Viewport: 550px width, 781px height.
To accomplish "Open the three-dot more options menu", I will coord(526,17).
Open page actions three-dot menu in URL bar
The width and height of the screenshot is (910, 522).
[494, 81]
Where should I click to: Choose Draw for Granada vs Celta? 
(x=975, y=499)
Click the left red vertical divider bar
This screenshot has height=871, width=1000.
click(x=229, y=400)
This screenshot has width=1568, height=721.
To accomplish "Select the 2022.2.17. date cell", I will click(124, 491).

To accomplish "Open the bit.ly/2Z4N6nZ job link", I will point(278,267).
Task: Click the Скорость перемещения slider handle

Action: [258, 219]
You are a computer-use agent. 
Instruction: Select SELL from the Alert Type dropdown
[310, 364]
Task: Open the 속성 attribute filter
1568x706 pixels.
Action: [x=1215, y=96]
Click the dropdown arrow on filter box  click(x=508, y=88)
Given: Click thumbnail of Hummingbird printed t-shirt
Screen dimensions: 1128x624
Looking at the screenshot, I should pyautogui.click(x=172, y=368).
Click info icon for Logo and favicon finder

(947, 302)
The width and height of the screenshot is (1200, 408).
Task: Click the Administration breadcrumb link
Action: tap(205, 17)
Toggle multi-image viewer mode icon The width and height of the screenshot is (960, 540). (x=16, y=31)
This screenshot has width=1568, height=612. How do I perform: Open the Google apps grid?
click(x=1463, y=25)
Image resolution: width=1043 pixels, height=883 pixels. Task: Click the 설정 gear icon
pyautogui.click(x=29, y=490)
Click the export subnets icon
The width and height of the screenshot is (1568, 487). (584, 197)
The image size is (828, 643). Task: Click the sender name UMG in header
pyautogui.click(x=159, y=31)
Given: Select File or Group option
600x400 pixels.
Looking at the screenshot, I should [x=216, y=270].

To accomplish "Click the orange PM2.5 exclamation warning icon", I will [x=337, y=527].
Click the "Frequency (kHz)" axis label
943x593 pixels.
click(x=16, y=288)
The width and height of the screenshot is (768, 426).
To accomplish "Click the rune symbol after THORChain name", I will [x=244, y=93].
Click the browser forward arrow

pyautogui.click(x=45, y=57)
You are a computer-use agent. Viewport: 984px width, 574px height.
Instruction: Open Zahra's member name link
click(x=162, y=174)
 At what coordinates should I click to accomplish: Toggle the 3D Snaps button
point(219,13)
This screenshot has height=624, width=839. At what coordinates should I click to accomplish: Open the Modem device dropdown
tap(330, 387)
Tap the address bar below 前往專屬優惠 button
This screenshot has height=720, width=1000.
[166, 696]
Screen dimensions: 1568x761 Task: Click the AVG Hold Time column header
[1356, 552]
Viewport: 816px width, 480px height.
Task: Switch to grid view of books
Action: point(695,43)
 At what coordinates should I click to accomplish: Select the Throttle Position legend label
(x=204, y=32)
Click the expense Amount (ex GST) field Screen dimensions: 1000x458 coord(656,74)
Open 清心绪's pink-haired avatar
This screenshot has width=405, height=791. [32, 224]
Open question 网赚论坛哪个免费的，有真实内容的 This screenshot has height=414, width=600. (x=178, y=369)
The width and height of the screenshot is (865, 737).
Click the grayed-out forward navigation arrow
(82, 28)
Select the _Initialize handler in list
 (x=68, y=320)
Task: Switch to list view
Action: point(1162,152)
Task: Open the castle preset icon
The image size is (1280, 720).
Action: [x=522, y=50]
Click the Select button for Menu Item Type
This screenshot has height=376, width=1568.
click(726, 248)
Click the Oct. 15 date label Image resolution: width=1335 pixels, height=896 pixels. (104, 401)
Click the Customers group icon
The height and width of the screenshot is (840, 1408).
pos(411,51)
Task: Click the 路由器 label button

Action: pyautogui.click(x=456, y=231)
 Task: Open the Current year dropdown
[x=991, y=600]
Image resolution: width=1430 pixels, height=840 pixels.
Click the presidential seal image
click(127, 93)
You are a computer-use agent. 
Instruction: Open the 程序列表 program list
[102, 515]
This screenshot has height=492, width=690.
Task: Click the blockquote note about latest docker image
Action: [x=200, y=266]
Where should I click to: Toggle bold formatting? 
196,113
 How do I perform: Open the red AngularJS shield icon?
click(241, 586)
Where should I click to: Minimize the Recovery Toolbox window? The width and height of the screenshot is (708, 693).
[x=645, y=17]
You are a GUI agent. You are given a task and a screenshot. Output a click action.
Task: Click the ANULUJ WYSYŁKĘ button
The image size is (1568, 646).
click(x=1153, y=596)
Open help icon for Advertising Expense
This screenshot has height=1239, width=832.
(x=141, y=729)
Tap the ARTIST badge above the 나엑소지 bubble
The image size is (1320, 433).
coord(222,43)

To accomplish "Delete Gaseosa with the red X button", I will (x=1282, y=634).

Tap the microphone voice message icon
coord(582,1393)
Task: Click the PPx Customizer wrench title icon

Assigned task =
After locating the line with "Instruction: Select SELL" above, return that line and every later line through the one with "Given: Click thumbnail", word for word and with nothing else.

Response area =
Instruction: Select SELL from the Alert Type dropdown
[310, 364]
Task: Open the 속성 attribute filter
1568x706 pixels.
Action: [x=1215, y=96]
Click the dropdown arrow on filter box  click(x=508, y=88)
Given: Click thumbnail of Hummingbird printed t-shirt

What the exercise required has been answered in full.